# Document passage
####

I do not believe that most VFD's have huge capacitors to provide a huge bank of current to call on for starting motors.  I believe the capacitors used are only there to smooth out the DC current coming from the rectifier.

My rotary phase converter DOES have a large bank of starting capacitors that are used to supply that huge inrush current used to get a motor moving.  I recall having to use 480v starting caps in my RPC as the 240v caps I used initially kept popping.


----------



## Reddinr (May 13, 2019)

It is the smoothing capacitors I am discussing.  The soft-start circuit I'm talking about (or lack there-of) is different than the motor ramp-up.  It is responsible for charging the one or more capacitors on the rectifier's DC side with a controlled current when the input power is turned on.  The motor ramp-up helps keep the current stresses on the switching transistors low and does allow for a smaller DC bus capacitor bank to some extent too.


----------



## Reddinr (May 13, 2019)

Those RPC voltages can get unbalanced.  I have one that has a high leg that runs about 260 VAC or so when it is not loaded with a motor to drive. Some of the caps in the RPC are to get the RPC motor spinning and others are to help form the third phase leg by providing a reactive load to the RPC coils.

####

# Data excerpt
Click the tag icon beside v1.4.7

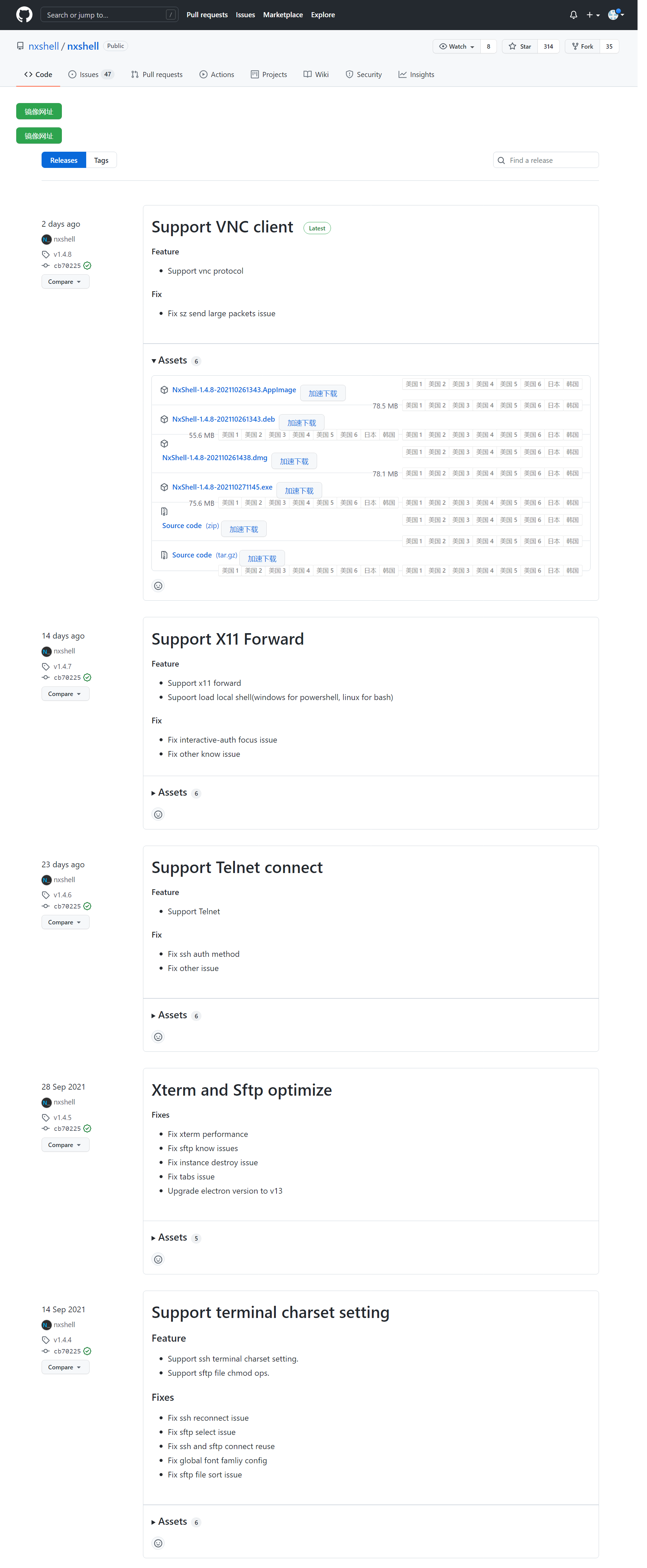coord(46,666)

####

# What to work on
a) In the VFD and rotary phase converter thread, roughly what voltage does Reddinr's RPC high leg reach when no motor load is driven?
b) Continue the thread on VFD capacitors and rotary phase converters from its final sentence.

# Answers for this exercise
a) About 260 VAC.

b)
----------



## hman (May 15, 2019)

Though I agree with the practice of leaving VFDs powered up, I've added E-stop mushroom buttons to my lathe and mill, both of which use VFDs.  The one on the lathe is mainly there for safety.  It's located at the tailstock end, just in case I can't get to the normal controls near the headstock.

As for the mill, I really don't anticipate needing an E-stop (much smaller rotating mass!), but did want a way to power down the 24VDC supply that's plugged in and "on" all the time.  So I installed three sets of contacts on an industrial mushroom button.  Two of them drop out the 240 volts to the VFD, the other one the 120 volts to the plug strip that serves the DC power supply, table drive, and some other accessories.  I use the E-stop as an easy end-of-day shutdown.  With the spindle stopped, the VFD draws very little current, and not much current on the 120 side, so I don't anticipate a lot of stress/wear on the E-stop contacts.  Should last "forever."

In addition, I figger that regular use of the E-stops is "training my muscle memory," so that I know what to do in case of a real emergency.
[Muscle memory ... how a "meat head" remembers things  ]


----------



## jdedmon91 (May 15, 2019)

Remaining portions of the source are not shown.